> Input data:

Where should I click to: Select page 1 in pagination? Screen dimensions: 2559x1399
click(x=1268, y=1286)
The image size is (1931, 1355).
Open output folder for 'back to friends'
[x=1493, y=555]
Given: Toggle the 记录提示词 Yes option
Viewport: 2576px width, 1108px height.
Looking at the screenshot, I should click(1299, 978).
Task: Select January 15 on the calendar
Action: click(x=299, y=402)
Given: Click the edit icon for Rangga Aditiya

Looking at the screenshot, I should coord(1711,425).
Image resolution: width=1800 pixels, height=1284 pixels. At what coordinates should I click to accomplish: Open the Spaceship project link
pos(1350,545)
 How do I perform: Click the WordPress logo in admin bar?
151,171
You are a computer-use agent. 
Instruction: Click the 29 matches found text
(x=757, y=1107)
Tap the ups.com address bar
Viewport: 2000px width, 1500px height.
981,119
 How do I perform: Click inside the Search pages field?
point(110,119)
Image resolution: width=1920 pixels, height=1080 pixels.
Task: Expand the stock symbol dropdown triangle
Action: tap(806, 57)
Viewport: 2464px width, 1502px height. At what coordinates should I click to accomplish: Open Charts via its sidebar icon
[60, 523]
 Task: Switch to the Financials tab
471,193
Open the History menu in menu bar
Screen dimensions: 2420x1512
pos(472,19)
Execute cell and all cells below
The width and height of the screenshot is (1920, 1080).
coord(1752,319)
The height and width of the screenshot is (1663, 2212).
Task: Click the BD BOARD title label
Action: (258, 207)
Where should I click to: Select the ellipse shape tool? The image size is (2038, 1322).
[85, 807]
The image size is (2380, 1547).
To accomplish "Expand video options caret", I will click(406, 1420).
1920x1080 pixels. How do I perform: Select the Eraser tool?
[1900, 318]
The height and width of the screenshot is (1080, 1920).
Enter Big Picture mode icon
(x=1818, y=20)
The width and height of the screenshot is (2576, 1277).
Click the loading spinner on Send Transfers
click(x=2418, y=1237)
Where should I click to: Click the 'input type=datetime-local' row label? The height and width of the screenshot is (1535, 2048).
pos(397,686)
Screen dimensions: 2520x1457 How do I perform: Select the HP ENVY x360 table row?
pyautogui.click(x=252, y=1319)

> Goal of the exercise: The lines from the beginning of the records through the line containing "Given: Toggle the 记录提示词 Yes option" should be reproduced exactly. Include nothing else.

> Solution to the exercise:
Where should I click to: Select page 1 in pagination? Screen dimensions: 2559x1399
click(x=1268, y=1286)
The image size is (1931, 1355).
Open output folder for 'back to friends'
[x=1493, y=555]
Given: Toggle the 记录提示词 Yes option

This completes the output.